L'Espion - Un épisode de la guerre d'indépendance
s’empara du sabre de Lawton. La vengeance est une passion qui ne semble que trop naturelle à l’homme. Peu de gens n’ont pas éprouvé le plaisir séduisant de faire retomber une injure sur la tête de celui qui en paraît l’auteur, et cependant il en est quelques-uns qui savent combien il est plus doux de rendre le bien pour le mal. Tout ce qu’avait souffert le colporteur se retraça vivement à son esprit. Le démon prévalut en lui un instant, et Birch fit brandir en l’air l’arme fatale ; mais le moment d’après il la jeta près du capitaine qui reprenait ses sens, mais qui était encore hors d’état de se défendre, et prit la fuite vers la montagne protectrice.
– Aidez le capitaine à se relever, s’écria Mason arrivant avec une douzaine de dragons, et que quelques-uns de vous mettent pied à terre. Il faut gravir cette montagne ; le misérable y est caché !
– Arrêtez ! s’écria Lawton d’une voix de tonnerre en se relevant avec difficulté. Si quelqu’un de vous descend de cheval, il périra de ma main. Tom, mon brave garçon, aidez-moi à remonter sur Roanoke. Le lieutenant étonné obéit en silence, tandis que les dragons, non moins surpris, restaient immobiles sur leur selle, comme s’ils eussent fait partie intégrante des animaux qu’ils montaient.
– Je crains que vous ne soyez blessé, dit Mason avec un ton de condoléance quand ils se furent remis en marche et en mordant le bout d’un cigare, faute de meilleur tabac.
– Très-possible, répondit le capitaine respirant et parlant avec quelque difficulté ; je voudrais que notre renoueur fût ici pour qu’il examinât l’état de mes côtes.
– Sitgreaves est resté près du capitaine Singleton, chez M. Wharton.
– En ce cas j’y ferai halte toute la nuit, Tom. Dans un temps comme celui-ci, les cérémonies sont superflues. D’ailleurs vous pouvez vous souvenir que le vieux M. Wharton a montré beaucoup d’égards pour le corps. Oh ! je ne puis passer devant la porte d’un si bon ami sans lui rendre une visite.
– Et je conduirai la troupe aux Quatre-Coins, car si nous nous arrêtons tous aux Sauterelles, nous y introduirons la famine.
– Ce que je suis très-loin de désirer, Mason. L’idée des excellents petits pains de cette aimable vieille fille offre à l’imagination une perspective agréable.
– Allons, allons, dit le lieutenant avec gaieté, vous ne mourrez pas de cette chute, puisque vous pensez à manger.
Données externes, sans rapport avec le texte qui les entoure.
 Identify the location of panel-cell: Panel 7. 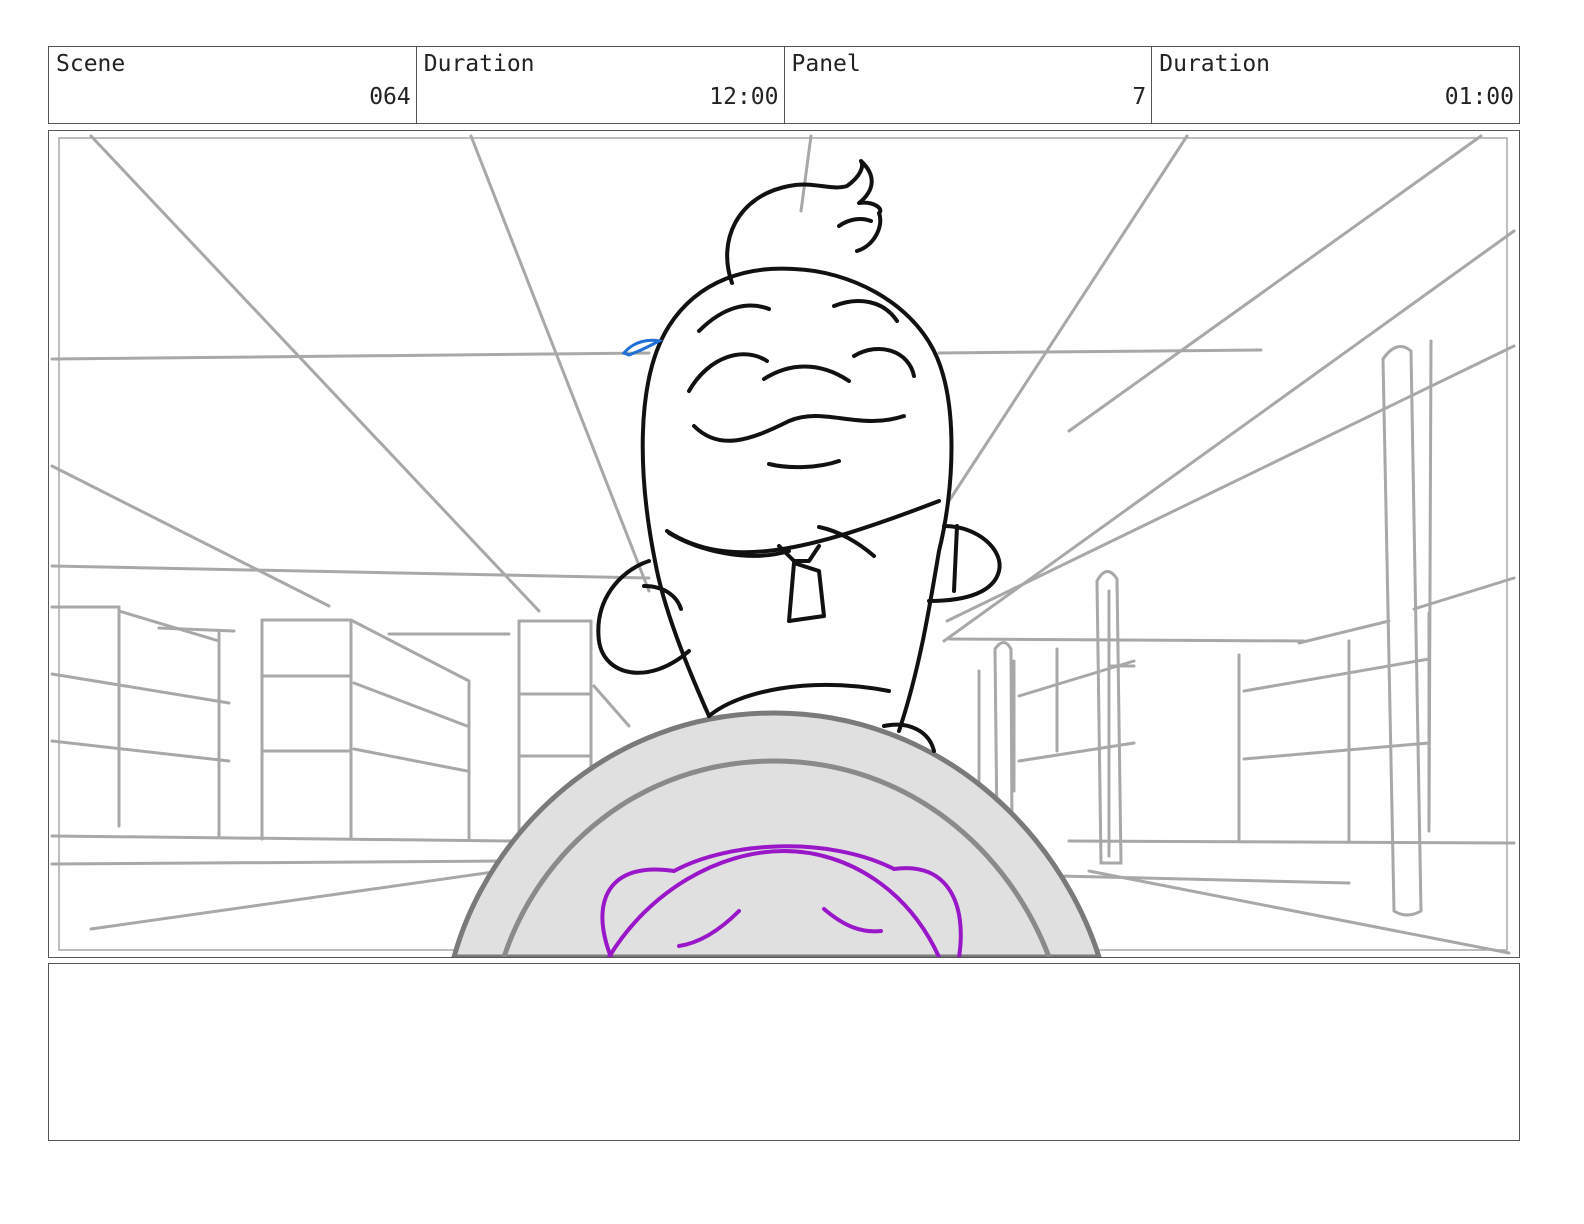
(969, 85).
– Je mourrais certainement si je ne mangeais pas, répondit gravement le capitaine.
– Capitaine, dit un maréchal-des-logis en s’approchant de lui, nous voici en face de la maison de cet espion, de ce colporteur voulez-vous que nous y mettions le feu ?
– Non, s’écria Lawton en jurant, et d’un ton qui fit tressaillir le sergent. Êtes-vous un incendiaire ? Voudriez-vous brûler une maison de sang-froid ? Que quelqu’un en approche une étincelle, et il ne mourra que de ma main.
– Diable ! s’écria le cornette qui était moitié endormi sur son cheval, et que la voix de Lawton avait éveillé, il y a encore de la vie dans le capitaine, malgré sa chute.
Lawton et Mason firent le reste de la route en silence, le dernier réfléchissant sur le changement merveilleux qu’une chute de cheval pouvait opérer. Ils arrivèrent enfin à la maison de M. Wharton. La troupe continua sa marche ; mais son capitaine et son lieutenant mirent pied à terre, et suivis par le domestique du premier, ils avancèrent à pas lents vers la maison.
Le colonel Wellmere s’était retiré de bonne heure dans son appartement pour y cacher sa mortification. M. Wharton était enfermé avec son fils ; et le docteur Sitgreaves prenait le thé avec les dames, après avoir fait mettre au lit un de ses malades et avoir vu l’autre jouir des douceurs d’un sommeil paisible. Quelques questions que lui avait faites miss Peyton l’avaient bientôt mis à son aise. Il connaissait toute sa famille en Virginie ; il ne pouvait même croire qu’il ne l’y eût jamais vue. Miss Peyton n’avait aucun doute à cet égard, car si elle eût vu une seule fois le docteur, elle n’aurait jamais oublié ses singularités. Cette circonstance dissipa cependant l’embarras de leur situation, et il s’ensuivit une sorte de conversation que les nièces se bornèrent à écouter, et dans laquelle la tante ne prit pas une très-grande part.